Tip #2. Limit the conversation. What “limit the conversation” means is that if a couple of attendees in the room are making the same point, over and over again, that’s unproductive, so the chair should step in and say “Ok, any other points of view that we haven’t discussed yet?” Also, if a discussion “drifts,” the chair should step in and restate the purpose of the discussion. This can be hard to do, but it is a skill that needs to be developed. Otherwise, the participants start thinking the meeting is a waste of time, and the downward spiral begins.

Tip #3. Take an issue off-line. There are times when a meeting is getting bogged down because no one has the information needed to make a decision. For example, is the bylaws revision being discussed a Joint Commission Standard? A best practice? If no one knows for sure, further discussion will not help the committee make a decision, so that issue should be taken off the agenda until the next meeting, to research the issue.

Another reason to take an issue off the agenda is when there are so many conflicting points of view that the issue won’t be able to be resolved at the meeting. The chair knows that no matter how much more discussion there is, the issue won’t be resolved. So, the chair should stop the discussion, and maybe appoint a small group to investigate or research the issue, then bring the results back to the committee.

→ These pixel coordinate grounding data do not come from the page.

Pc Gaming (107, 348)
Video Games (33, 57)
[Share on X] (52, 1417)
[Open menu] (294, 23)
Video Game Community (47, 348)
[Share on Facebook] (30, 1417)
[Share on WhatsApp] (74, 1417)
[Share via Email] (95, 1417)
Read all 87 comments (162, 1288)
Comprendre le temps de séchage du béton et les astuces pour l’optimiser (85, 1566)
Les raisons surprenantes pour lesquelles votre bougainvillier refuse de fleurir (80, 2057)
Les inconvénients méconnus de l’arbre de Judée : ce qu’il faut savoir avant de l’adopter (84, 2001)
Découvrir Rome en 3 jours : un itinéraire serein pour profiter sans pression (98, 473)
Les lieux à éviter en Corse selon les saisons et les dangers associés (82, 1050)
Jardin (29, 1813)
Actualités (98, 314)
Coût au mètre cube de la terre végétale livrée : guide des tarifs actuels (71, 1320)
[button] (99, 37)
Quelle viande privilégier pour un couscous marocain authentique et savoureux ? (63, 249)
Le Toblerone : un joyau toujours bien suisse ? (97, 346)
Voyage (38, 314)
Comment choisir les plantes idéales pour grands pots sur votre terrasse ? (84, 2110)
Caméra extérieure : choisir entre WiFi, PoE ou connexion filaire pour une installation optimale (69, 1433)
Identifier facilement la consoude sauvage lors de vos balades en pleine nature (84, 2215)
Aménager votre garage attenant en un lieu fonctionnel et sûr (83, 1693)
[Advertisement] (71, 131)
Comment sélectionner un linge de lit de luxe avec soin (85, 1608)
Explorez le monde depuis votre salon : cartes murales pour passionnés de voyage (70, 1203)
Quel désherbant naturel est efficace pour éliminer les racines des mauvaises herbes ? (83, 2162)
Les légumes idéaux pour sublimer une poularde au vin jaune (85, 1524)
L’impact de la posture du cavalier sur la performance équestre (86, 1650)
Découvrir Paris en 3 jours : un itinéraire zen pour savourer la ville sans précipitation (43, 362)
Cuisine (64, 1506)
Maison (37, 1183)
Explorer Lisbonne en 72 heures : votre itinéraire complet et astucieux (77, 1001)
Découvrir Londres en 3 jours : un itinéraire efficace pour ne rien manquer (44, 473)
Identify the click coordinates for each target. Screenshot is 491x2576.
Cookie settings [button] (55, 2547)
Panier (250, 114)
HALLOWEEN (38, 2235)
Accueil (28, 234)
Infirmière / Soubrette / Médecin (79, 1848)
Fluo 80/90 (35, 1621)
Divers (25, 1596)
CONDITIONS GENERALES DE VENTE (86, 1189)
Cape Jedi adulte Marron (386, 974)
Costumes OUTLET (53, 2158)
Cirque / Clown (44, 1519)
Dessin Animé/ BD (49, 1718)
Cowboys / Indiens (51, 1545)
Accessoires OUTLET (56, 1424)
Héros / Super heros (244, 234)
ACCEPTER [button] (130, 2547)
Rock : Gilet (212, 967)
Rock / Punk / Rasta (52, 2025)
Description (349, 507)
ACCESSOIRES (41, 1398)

Tip #4. End on time. This is the most important tip. If a meeting is to end at 8:30 a.m., end the meeting. Although some attendees don’t mind going over, others will start thinking about work that needs to be done, or another meeting to go to, or an appointment to make – focus is lost. A meeting that runs on and on and on isn’t efficient and becomes much less effective as time goes on. Also, not ending on time affects meeting attendance. If an attendee knows that the meeting always goes over, he or she is less likely to attend the meeting.

Sometimes agendas are just too full, or there may have been too much discussion on one issue, etc. – that happens. But, instead of plowing on through with more and more disinterested attendees as each minute ticks by, just end the meeting, and hold those agenda items over for the next meeting. The exception is if the issue is of critical importance, but that will be few and far between.